> _Aim of the exercise_:
Starting at the line that contains "Image resolution: width=528", please transcribe every line through the end of the entries, exactly and with no pictures.

> _Material provided_:

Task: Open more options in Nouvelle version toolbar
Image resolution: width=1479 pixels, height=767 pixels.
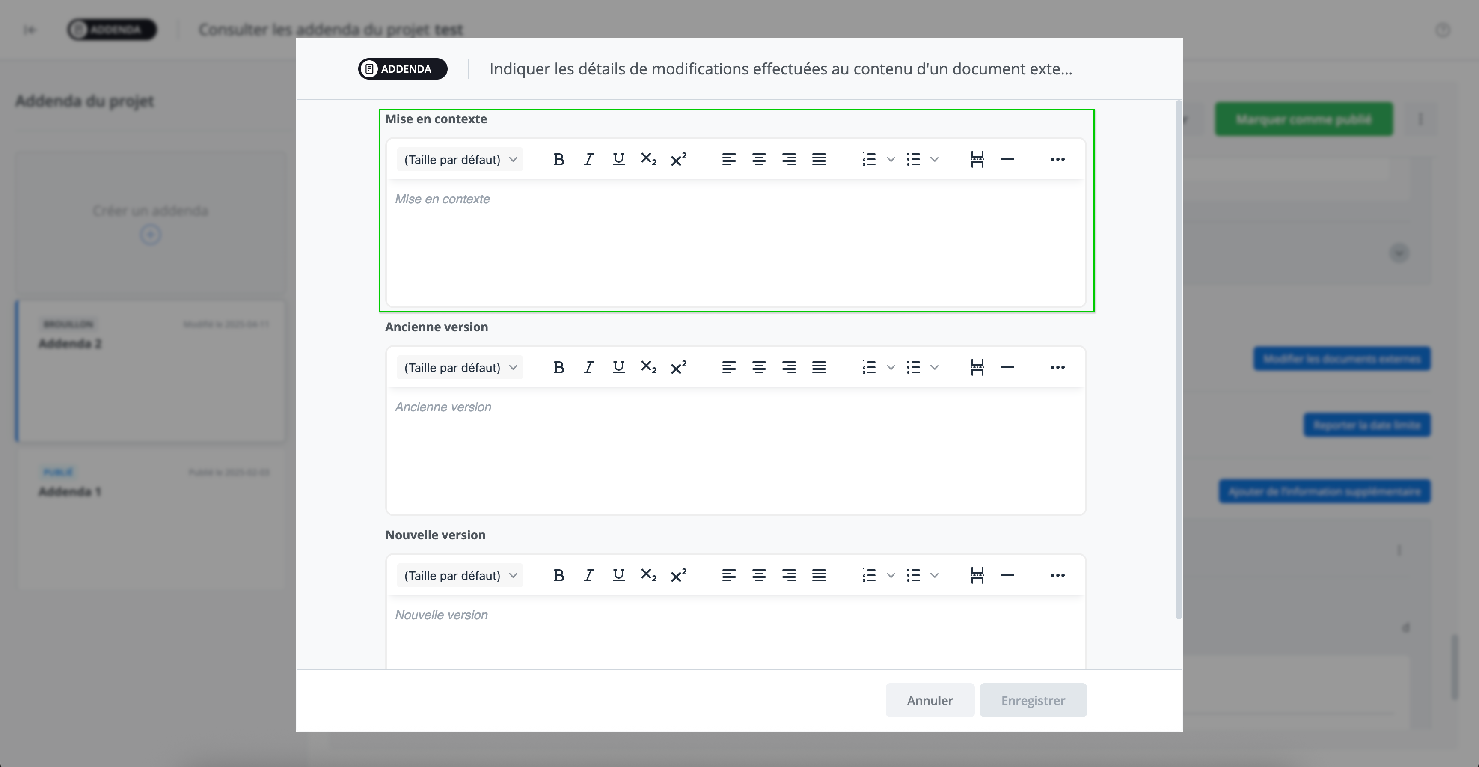Action: pyautogui.click(x=1057, y=575)
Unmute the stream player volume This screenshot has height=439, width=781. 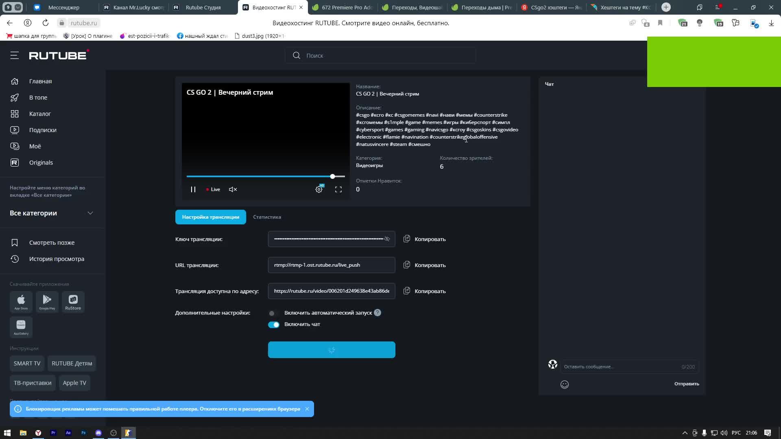[x=233, y=189]
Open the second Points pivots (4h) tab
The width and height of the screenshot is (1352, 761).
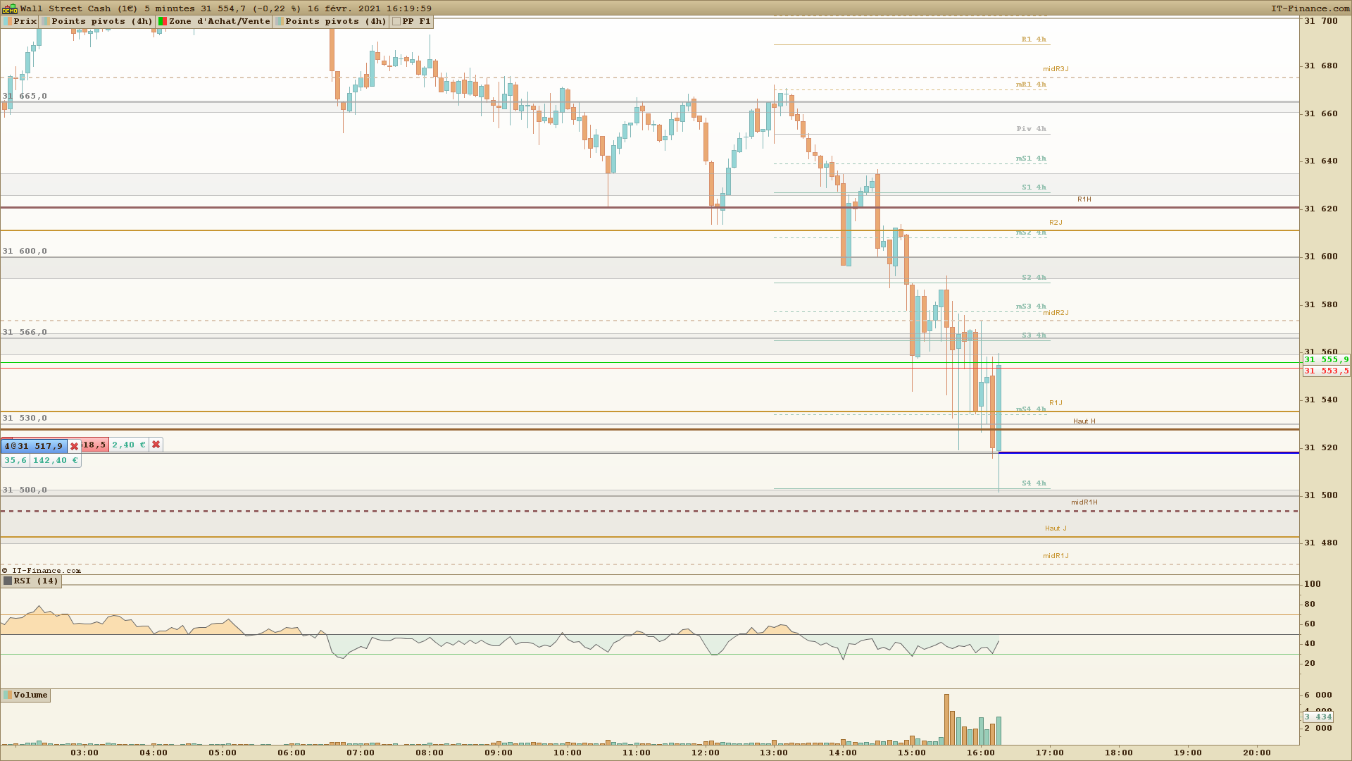[335, 22]
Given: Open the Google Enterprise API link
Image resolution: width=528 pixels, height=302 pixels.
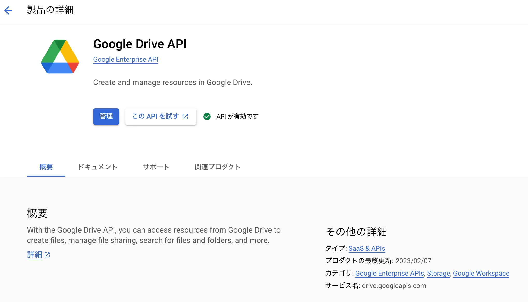Looking at the screenshot, I should point(126,59).
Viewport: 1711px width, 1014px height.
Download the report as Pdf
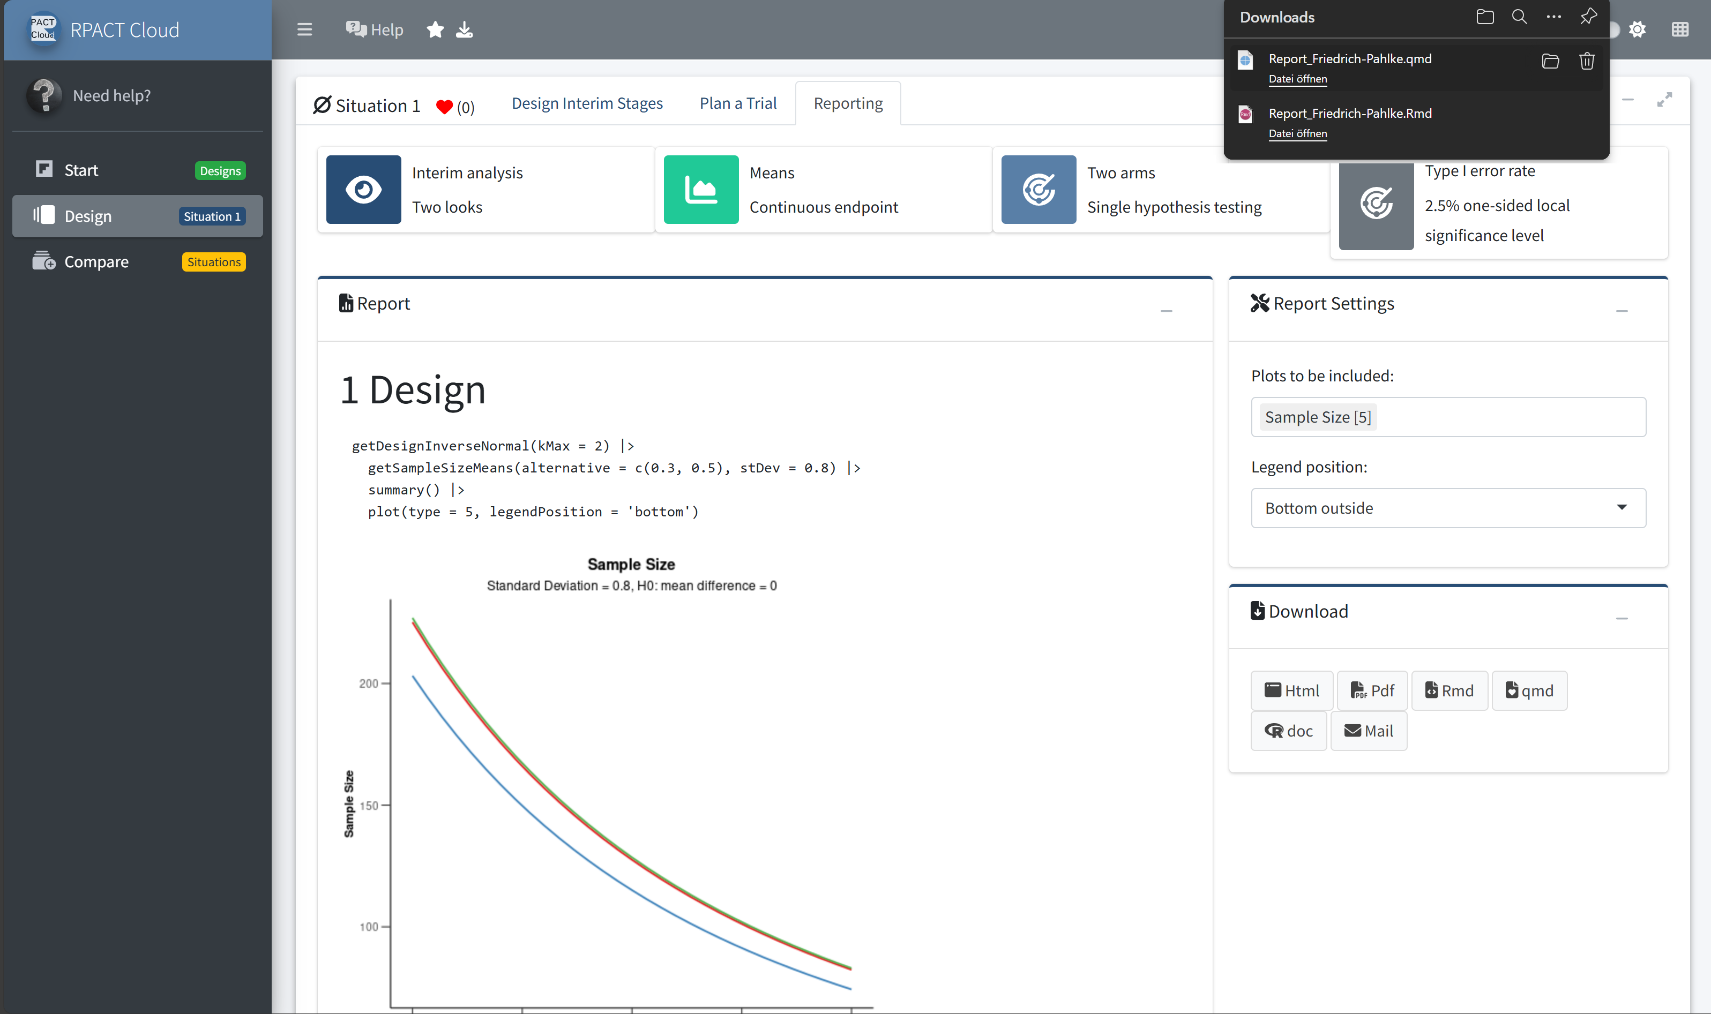pos(1372,691)
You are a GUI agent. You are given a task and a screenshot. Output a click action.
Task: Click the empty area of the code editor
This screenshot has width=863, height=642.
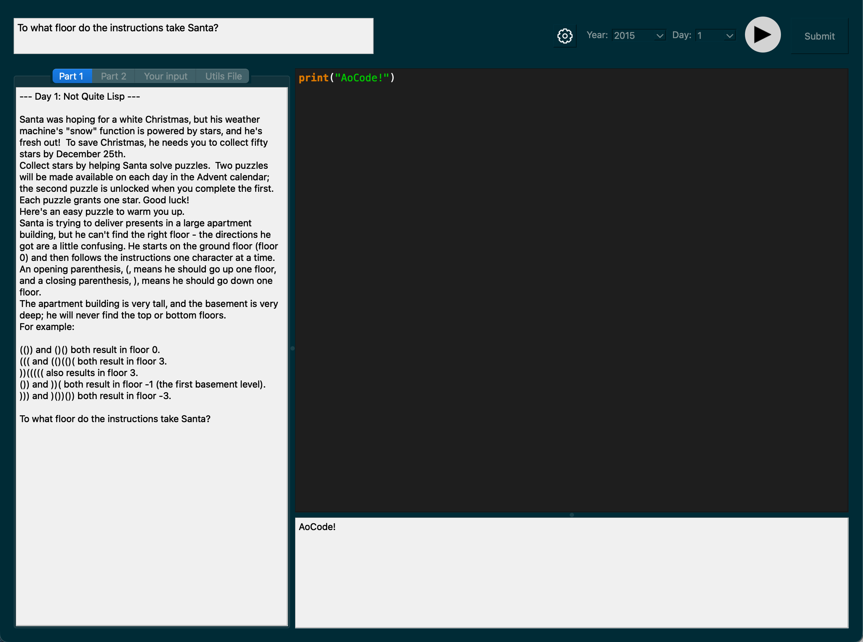click(x=571, y=295)
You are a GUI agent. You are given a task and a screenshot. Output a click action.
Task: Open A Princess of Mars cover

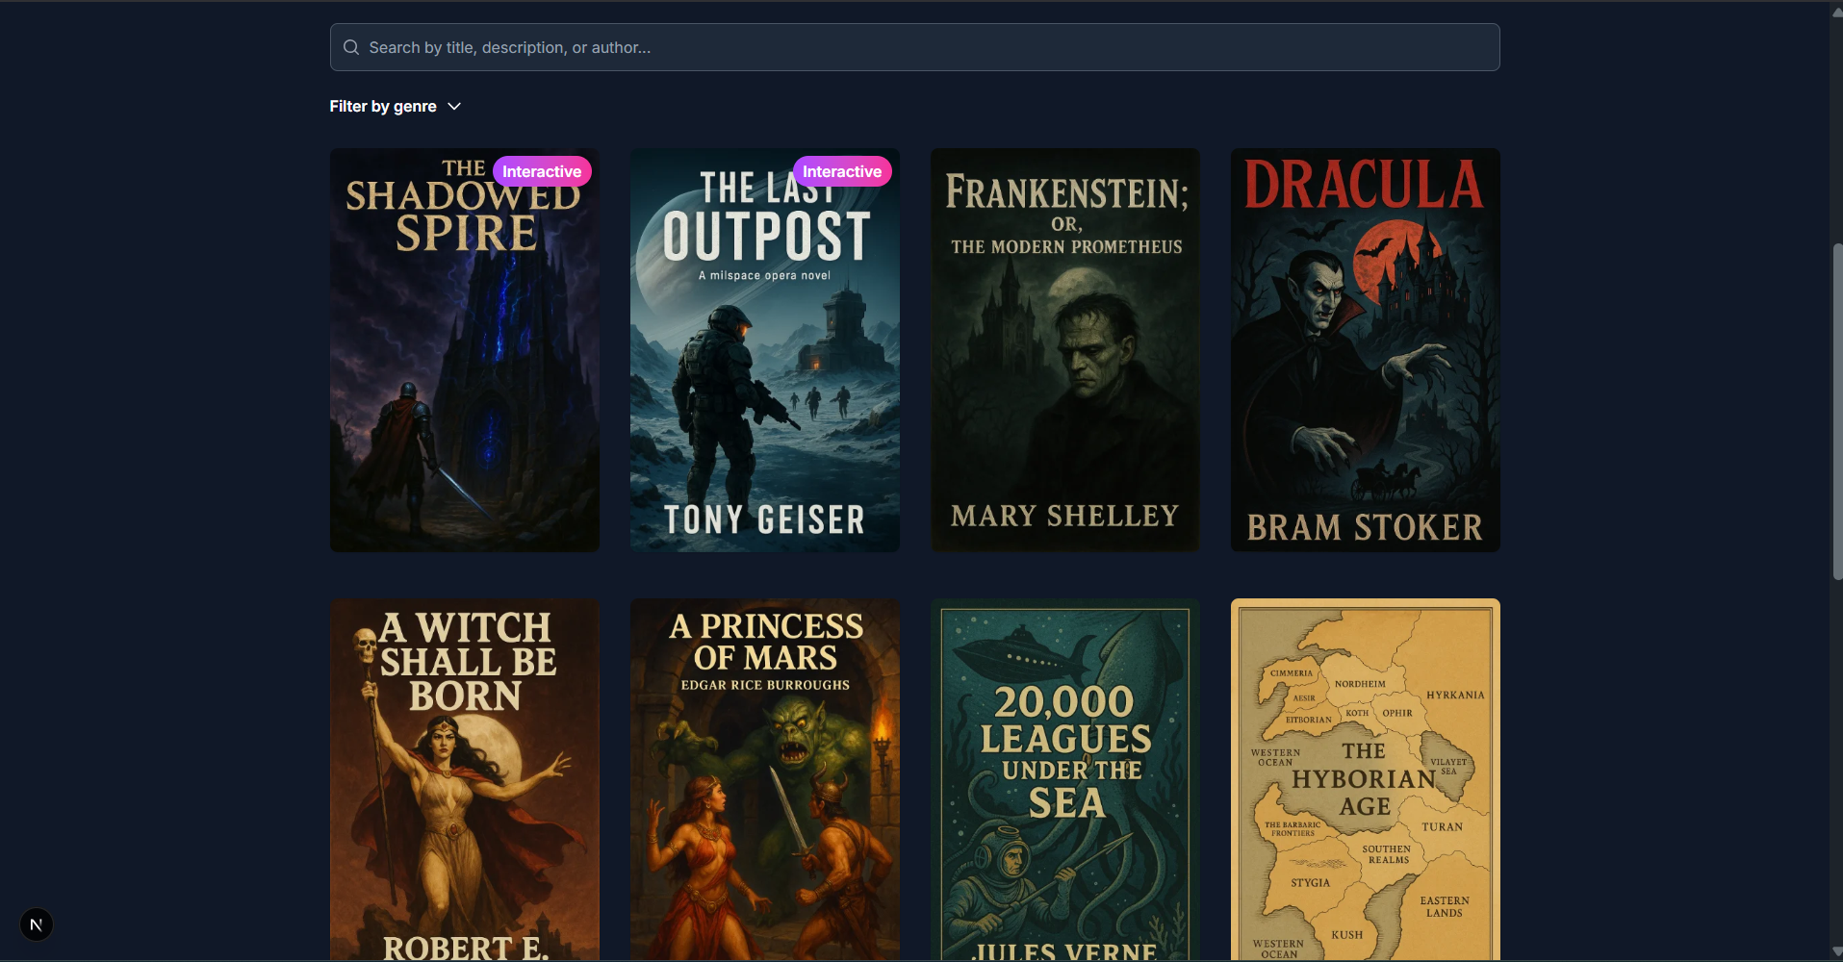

> _Answer to this task_:
Image resolution: width=528 pixels, height=302 pixels.
Looking at the screenshot, I should point(126,59).
Viewport: 1711px width, 1014px height.
Download the report as Pdf
pos(1372,691)
You are a GUI agent. You are given a task and a screenshot. Output a click action.
Task: Click the empty area of the code editor
This screenshot has width=863, height=642.
click(x=571, y=295)
You are a GUI agent. You are given a task and a screenshot. Output a click action.
Task: Open A Princess of Mars cover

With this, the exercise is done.